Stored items

%%

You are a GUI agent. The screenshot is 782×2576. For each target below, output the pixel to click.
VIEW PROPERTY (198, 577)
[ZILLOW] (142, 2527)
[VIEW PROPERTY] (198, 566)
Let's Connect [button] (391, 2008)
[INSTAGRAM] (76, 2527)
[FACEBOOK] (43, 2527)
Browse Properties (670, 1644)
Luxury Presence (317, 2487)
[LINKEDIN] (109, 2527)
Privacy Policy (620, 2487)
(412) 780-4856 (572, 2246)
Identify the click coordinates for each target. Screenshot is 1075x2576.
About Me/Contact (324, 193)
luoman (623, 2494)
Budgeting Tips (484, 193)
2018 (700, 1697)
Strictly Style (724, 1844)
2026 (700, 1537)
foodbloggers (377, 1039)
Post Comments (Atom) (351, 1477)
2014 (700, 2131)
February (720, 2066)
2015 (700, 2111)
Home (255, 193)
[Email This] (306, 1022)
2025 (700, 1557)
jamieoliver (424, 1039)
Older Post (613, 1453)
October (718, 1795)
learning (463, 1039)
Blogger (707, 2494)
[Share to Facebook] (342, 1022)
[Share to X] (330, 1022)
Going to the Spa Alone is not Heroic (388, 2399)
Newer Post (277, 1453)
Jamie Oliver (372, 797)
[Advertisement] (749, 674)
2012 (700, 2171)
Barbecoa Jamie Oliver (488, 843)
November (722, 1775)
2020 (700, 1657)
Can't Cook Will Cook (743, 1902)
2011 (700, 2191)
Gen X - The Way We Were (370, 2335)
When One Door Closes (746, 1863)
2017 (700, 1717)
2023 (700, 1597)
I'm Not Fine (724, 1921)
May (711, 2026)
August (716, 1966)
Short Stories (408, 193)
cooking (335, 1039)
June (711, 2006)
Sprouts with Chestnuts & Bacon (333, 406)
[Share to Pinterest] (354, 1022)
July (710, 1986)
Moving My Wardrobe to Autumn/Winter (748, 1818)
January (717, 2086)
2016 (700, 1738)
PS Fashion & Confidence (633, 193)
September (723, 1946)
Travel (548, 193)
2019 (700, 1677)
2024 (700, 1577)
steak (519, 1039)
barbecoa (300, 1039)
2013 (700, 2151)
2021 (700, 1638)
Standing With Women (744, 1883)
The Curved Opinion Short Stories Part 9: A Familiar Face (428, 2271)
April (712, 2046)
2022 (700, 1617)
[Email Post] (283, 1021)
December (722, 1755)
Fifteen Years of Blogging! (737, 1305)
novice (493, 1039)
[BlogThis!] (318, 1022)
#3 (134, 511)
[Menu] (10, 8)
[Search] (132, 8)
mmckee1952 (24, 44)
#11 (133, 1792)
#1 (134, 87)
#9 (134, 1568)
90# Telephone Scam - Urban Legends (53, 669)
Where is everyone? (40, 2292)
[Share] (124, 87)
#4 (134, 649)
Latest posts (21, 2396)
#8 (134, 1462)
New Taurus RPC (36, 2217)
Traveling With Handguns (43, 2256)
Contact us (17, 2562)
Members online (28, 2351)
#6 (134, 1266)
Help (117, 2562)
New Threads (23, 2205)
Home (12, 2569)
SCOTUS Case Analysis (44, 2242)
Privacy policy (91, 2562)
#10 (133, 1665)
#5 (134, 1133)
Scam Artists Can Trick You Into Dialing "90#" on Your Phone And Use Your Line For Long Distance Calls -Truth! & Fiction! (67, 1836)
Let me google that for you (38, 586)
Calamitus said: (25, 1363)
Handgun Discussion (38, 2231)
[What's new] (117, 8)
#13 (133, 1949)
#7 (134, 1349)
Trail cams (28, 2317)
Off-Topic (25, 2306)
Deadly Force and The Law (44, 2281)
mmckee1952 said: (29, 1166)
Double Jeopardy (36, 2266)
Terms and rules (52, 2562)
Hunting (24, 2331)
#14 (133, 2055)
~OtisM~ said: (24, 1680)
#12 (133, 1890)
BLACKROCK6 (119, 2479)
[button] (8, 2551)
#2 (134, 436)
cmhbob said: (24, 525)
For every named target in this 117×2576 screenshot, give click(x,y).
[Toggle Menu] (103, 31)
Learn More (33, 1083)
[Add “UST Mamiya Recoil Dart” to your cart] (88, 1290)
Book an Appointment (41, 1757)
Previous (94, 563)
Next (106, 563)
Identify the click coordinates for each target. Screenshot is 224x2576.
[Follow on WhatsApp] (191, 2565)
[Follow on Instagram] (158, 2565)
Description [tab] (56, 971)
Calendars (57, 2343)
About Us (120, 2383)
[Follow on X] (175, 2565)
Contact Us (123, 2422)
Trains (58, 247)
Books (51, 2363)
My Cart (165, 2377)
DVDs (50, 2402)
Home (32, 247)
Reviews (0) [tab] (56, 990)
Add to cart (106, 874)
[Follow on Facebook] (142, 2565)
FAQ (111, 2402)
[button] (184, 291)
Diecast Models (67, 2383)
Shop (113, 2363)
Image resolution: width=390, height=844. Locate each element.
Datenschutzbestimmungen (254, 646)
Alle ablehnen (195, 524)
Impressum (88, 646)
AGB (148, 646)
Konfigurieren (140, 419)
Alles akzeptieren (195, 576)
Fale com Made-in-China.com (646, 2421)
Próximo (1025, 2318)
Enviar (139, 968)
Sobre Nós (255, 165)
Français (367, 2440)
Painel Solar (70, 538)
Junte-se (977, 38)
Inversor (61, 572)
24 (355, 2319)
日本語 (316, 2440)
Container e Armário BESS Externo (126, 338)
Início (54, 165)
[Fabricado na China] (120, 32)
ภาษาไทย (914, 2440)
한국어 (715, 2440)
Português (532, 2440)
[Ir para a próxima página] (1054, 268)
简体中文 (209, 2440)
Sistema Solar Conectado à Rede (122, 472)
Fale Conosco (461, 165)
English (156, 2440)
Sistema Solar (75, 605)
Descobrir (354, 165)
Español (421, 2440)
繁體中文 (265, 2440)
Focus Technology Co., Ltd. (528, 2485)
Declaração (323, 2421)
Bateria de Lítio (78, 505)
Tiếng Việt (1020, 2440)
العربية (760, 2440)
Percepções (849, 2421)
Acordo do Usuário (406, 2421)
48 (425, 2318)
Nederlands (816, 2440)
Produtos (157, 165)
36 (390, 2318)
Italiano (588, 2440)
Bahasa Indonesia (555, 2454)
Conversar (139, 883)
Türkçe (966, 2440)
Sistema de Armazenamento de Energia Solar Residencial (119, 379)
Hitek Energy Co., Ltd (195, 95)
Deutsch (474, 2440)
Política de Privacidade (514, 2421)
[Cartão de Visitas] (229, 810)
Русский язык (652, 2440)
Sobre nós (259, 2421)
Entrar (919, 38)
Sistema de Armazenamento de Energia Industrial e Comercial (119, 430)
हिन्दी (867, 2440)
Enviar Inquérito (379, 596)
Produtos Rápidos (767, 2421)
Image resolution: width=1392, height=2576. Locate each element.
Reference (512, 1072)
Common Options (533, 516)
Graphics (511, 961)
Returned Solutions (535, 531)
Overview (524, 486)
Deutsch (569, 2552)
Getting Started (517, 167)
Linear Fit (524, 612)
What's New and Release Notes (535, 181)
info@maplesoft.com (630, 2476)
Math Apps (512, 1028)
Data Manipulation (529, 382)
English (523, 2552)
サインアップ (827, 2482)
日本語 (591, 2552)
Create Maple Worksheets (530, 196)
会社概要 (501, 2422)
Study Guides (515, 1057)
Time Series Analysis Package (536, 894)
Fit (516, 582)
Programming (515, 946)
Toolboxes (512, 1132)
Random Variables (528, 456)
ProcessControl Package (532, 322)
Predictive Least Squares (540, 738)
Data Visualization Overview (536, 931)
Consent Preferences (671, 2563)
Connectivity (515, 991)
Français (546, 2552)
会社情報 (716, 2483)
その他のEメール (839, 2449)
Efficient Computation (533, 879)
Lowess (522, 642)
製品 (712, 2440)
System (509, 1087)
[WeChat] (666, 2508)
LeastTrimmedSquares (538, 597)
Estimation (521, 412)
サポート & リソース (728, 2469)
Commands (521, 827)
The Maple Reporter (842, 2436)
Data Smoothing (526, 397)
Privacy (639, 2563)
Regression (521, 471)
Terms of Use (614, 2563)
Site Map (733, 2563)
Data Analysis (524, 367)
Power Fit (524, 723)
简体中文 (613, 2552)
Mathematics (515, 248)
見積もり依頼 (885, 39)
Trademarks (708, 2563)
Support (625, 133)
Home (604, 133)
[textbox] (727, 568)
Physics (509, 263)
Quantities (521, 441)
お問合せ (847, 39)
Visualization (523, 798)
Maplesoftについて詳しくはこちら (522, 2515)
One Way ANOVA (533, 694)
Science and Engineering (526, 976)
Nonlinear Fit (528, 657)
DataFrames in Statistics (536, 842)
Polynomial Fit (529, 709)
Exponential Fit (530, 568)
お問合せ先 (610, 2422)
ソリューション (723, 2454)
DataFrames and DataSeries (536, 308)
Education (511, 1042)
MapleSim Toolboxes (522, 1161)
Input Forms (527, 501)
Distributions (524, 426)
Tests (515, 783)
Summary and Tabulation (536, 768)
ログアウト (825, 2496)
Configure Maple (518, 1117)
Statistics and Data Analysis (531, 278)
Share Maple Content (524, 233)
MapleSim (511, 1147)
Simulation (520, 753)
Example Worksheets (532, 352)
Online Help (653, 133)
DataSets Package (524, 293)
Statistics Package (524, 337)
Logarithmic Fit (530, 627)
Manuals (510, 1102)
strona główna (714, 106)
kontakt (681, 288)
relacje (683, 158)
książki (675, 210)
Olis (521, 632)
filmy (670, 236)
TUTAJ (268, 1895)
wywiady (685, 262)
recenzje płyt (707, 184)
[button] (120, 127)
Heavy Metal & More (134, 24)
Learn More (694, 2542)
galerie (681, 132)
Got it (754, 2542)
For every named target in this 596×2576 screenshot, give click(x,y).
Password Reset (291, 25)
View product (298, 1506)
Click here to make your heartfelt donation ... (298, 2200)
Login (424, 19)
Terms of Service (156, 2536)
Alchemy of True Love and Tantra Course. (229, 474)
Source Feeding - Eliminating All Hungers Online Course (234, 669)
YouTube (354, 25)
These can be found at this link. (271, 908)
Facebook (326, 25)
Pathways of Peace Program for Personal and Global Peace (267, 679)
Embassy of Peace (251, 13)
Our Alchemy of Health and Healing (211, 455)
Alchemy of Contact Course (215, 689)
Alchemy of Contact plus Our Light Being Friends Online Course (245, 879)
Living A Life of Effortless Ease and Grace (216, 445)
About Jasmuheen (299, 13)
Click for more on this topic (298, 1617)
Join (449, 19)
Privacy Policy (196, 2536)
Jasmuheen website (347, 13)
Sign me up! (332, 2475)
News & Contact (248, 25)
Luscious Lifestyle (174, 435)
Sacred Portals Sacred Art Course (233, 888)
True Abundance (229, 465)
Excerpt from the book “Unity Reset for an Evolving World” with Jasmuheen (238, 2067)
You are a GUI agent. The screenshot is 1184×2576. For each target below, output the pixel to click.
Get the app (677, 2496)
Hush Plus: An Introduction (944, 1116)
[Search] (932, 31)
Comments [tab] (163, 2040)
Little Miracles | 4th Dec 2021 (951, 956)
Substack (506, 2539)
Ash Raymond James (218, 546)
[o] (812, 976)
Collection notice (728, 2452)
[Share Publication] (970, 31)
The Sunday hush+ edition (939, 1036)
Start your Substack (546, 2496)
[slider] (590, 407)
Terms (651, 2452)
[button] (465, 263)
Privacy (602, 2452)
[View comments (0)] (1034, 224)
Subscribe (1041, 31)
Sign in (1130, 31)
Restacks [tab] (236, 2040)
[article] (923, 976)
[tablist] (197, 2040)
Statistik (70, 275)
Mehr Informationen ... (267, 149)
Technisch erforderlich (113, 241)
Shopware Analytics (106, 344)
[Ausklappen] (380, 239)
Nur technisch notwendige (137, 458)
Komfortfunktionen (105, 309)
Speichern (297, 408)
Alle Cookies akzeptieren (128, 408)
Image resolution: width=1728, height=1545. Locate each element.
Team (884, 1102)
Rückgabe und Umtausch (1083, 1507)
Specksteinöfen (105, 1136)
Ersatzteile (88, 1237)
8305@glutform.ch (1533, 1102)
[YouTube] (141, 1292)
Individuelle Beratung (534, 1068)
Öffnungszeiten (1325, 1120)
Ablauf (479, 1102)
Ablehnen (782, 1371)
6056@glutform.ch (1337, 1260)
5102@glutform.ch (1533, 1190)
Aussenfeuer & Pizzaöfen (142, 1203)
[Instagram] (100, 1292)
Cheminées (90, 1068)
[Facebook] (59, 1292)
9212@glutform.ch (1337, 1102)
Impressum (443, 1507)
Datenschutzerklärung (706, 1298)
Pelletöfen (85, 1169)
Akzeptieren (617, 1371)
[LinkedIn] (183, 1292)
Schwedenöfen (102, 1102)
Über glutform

%%

Aim of the task →
Using the entries above, return exactly the lines from the line with "48 (425, 2318)" to the line with "Linear Fit (524, 612)", counting both of those lines.

Answer to this exercise →
48 (425, 2318)
Nederlands (816, 2440)
Produtos (157, 165)
36 (390, 2318)
Italiano (588, 2440)
Bahasa Indonesia (555, 2454)
Conversar (139, 883)
Türkçe (966, 2440)
Sistema de Armazenamento de Energia Solar Residencial (119, 379)
Hitek Energy Co., Ltd (195, 95)
Deutsch (474, 2440)
Política de Privacidade (514, 2421)
[Cartão de Visitas] (229, 810)
Русский язык (652, 2440)
Sobre nós (259, 2421)
Entrar (919, 38)
Sistema de Armazenamento de Energia Industrial e Comercial (119, 430)
हिन्दी (867, 2440)
Enviar Inquérito (379, 596)
Produtos Rápidos (767, 2421)
Image resolution: width=1392, height=2576. Locate each element.
Reference (512, 1072)
Common Options (533, 516)
Graphics (511, 961)
Returned Solutions (535, 531)
Overview (524, 486)
Deutsch (569, 2552)
Getting Started (517, 167)
Linear Fit (524, 612)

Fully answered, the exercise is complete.